The film version features three of the actors of the original hit Broadway production – Jean Adair, Josephine Hull and John Alexander.  Boris Karloff was also in this production, but he couldn’t be released, and so his part in the film was taken by Raymond Massey, made up to resemble Karloff’s most famous role, Frankenstein’s monster.  Bob Hope was originally considered for the part of Mortimer, but he was locked into a contract with Paramount Pictures, and so the part went to another rising star, Cary Grant.  

Although it is far from being Capra’s best film, Arsenic and Old Lace is a delight - a delicious concoction of madcap farce and macabre black comedy.  The film’s main assets are the beautifully understated performances from Jean Adair and Josephine Hull, who manage to persuade us that murdering lonely old bachelors is a perfectly respectable occupation for charitable old ladies.  Raymond Massey and Peter Lorre, by contrast, are infinitely more sinister and behave exactly as psychopathic killers ought to behave, albeit with a very subtle edge of pantomime campness which strangely heightens their Gothic horror creepiness.

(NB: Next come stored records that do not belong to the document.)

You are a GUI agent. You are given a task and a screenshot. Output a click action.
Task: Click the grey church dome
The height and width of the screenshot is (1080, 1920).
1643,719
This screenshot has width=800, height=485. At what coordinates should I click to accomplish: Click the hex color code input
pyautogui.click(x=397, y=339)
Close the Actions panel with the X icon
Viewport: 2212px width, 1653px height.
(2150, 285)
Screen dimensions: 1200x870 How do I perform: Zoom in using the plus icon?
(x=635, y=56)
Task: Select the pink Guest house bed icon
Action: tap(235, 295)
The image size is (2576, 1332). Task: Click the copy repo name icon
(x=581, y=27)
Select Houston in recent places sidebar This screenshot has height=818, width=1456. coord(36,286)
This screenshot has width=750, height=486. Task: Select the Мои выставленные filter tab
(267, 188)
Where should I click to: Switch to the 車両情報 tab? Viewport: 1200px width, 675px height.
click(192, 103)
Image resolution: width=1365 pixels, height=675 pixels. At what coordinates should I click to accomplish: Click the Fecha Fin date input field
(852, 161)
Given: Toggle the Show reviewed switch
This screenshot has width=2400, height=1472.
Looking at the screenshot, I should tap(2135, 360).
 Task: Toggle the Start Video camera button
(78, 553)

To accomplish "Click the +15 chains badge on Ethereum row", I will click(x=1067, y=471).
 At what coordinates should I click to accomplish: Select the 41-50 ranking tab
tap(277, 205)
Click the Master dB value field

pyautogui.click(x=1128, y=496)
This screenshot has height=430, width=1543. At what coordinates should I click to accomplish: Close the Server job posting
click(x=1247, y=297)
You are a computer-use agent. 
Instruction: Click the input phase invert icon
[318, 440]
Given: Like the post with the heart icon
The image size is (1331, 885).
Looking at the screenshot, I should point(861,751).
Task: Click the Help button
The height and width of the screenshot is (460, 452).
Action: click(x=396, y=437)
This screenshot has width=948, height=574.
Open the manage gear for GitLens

The only let down is Cary Grant’s way over-the-top performance, which must hold the record for the number of double takes in a single film.  Grant may have got away with such wide-eyed, arm-throwing over-acting in a stage production, but in a film it just looks silly and badly undermines the comedy.  Fortunately, the cumulative talent of the rest of the cast more than compensates for this histrionic excess.  Thanks to its menagerie of bizarre characters, its slick direction and weirdly black humour, Arsenic and Old Lace is a highly enjoyable film which stands up well to repeated viewings.